Disadvantages of simple line graphs

- They can only be used to show the data of one item over time.
- One can change the data of a line graph by not using consistent scales on the axis.
- They can give a wrong impression on the continuity of data even when there are periods when data is not available.
- They do not give a clear visual impression of the actual quantities.

Group (comparative) line graph

A group line graph is also known by the following terms:

- Comparative line graph
- Composite line graph
- Multiple line graph
- Polygraph

A group line graph involves drawing more than one line on the same statistical graph. It shows the relationship between sets of similar statistics for two or more items.

Usefulness of a group line graph

- Comparing different values or trends in two or more data variables.
- Examining the possibility of a relationship existing between the distributions of a number of variables over time.
- Comparing the distribution of the same variable at different places.

Construction:

The method of drawing a group line graph is the same as for a simple line graph. Therefore, to draw each single line in a group line graph, follow similar steps used for construction of the simple line graph.

The following things should be considered before drawing the graph:

- The lines drawn should not be uniform in colour, thickness, general appearance, etc (See the graph below in which each line has a different colour).
- The number of lines that a graph can accommodate should not exceed 5, meaning that not more than 5 items should be compared in a single graph.

The following table shows banana production (in tonnes) by three villages in Ingwe Division, Tarime district.

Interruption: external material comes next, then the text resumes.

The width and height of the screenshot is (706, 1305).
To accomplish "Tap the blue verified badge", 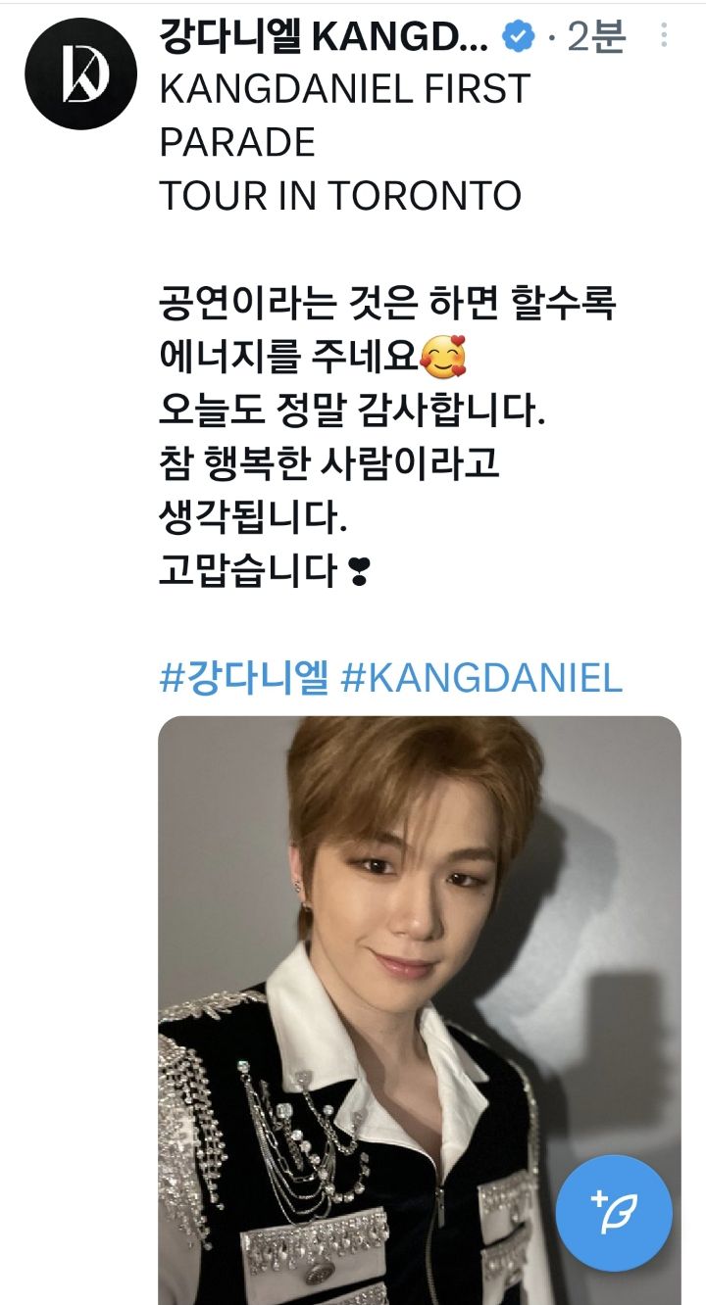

These data have been used to plot the group (comparative) line graph as shown below:

Village/Year | Geisangora | Itiryo | Bungurere | Nyansincha |

2000 | 10 | 15 | 25 | 25 |

2001 | 20 | 10 | 15 | 20 |

2002 | 3 | 10 | 10 | 15 |

Source: Hypothetical data

Advantages of group line graph

- The quantity of each component is shown clearly by different line shadings.
- Time and space are saved since all the line graphs are drawn at ago as a group.

Disadvantages of group line graph

- The lines can be overcrowded and hence become difficult to read and interpret if many data are involved.
- It does not give a clear visual impression of actual quantities.

Compound line graph

A compound line graph is used to analyse the total and the individual inputs of the specific commodities or economic sectors. The graph involves drawing two or more lines, each line corresponding to one item in a different year or region. The items are differentiated from each other or one another by shading differently.

Construction:

The table below is used for construction of the graph. The table contains hypothetical figures for mineral exports between 2010 and 2012.

Year/Mineral | Diamond | Gold | Tanzanite |

2010 | 10,000 | 16,000 | 20,000 |

2011 | 20,000 | 25,000 | 32,000 |

2012 | 25,000 | 35,000 | 40,000 |

Procedure:

- Simplify the data to make the presentation work easy by dividing each value by 1000.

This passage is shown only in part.